Past medical history
Previous surgical resection involving the terminal ileum will predispose an individual to malabsorption of fat due to decreased enterohepatic circulation of bile salts. Moreover, with decreased length of absorptive intestine, intestinal transit time decreases and there is a decrease in concomitant fat absorption. Conditions associated with intestinal stasis, hypomotility and decreased gastric acid secretion predispose to intestinal bacterial overgrowth and increased degradation of bile salts.
Drug history
Ask about Orlistat medication used in the treatment of obesity (prevents absorption of fats from the diet).
Examination
Steatorrhoea is often associated with malabsorption and therefore patients may appear emaciated. Mouth ulcers may be due to Crohn’s or coeliac disease. Clubbing is associated with Crohn’s, liver cirrhosis, coeliac disease and cystic fibrosis, which is associated with pancreatic exocrine insufficiency. Jaundice may be present with bile duct obstruction and liver disease. Bruising may result from impaired clotting due to vitamin K deficiency. The classical rash of dermatitis herpetiformis may be seen with coeliac disease. Erythema nodosum is a feature of Crohn’s disease and may be accompanied by right iliac fossa tenderness, perianal abscesses and fistulae. Hepatomegaly may be found in liver disease, and splenomegaly with intestinal lymphoma.
General Investigations
■ Faecal fat estimation
Stool collections over a period of three days are performed with a diet consisting of≥50 g fat per day. The normal value of faecal fat is<7 g per day.
■ FBC and blood film
WCC ↑ with active inflammation. Acanthocytes are present on the blood film with abetalipoproteinaemia.
■ ESR
↑ with acute Crohn’s disease.
■ LFTs
Bilirubin and alkaline phosphatase ↑ obstructive jaundice. Transaminases ↑ liver parenchymal disease. Albumin ↓ malabsorption syndromes.
■ Blood glucose
↑ with diabetes, a complication of chronic pancreatitis.
■ Serum amylase
Usually normal with chronic pancreatitis, but may be elevated if associated with recurrent acute attacks of pancreatitis.

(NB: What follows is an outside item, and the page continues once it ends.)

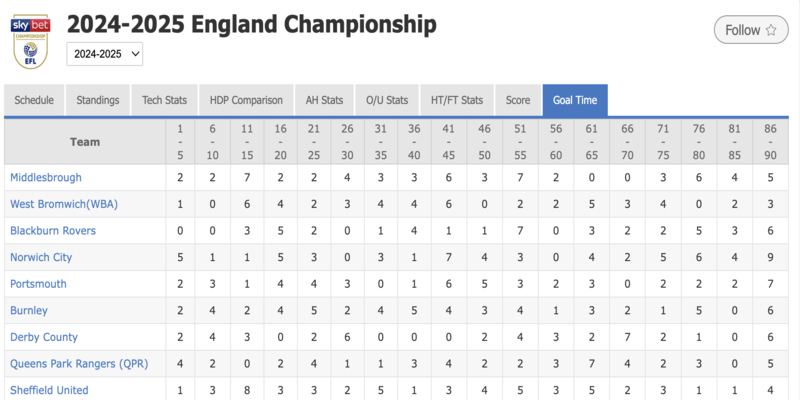The width and height of the screenshot is (800, 400).
Task: Visit Norwich City team page
Action: pyautogui.click(x=41, y=257)
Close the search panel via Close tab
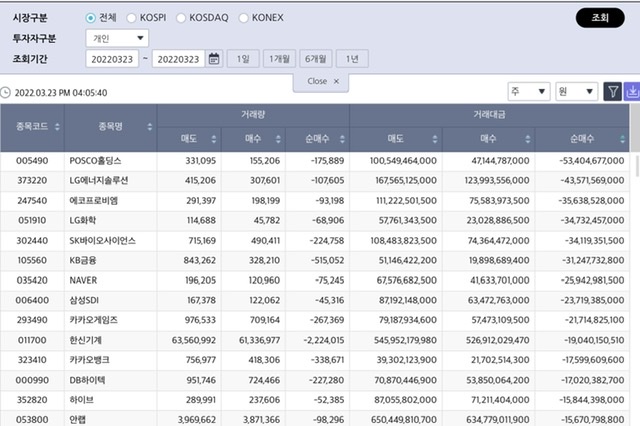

■ Antigliadin, antiendomysial and antireticulin antibodies
To detect coeliac disease.
■ AXR
Calcification with chronic pancreatitis.
■ Jejunal biopsy
Subtotal villous atrophy and crypt hyperplasia with coeliac disease, which are reversible on a gluten-free diet. Dilated lymphatics and PAS-positive macrophages in Whipple’s disease. Absent villi with lymphocytic infiltration of the lamina propria and histological evidence of malignancy with intestinal lymphoma.
Specific Investigations
■ Tropheryma whipplei serology
Positive in Whipple’s disease
■ 14C-labelled bile acid breath tests
Screening test for bacterial overgrowth.
■ Serum gastrin assay
Zollinger–Ellison syndrome.
■ Small bowel enema
Strictures, skip lesions, fissures and fistulae with Crohn’s disease.
■ Colonoscopy
Mucosal hyperaemia, friability, ulceration and contact bleeding with Crohn’s disease.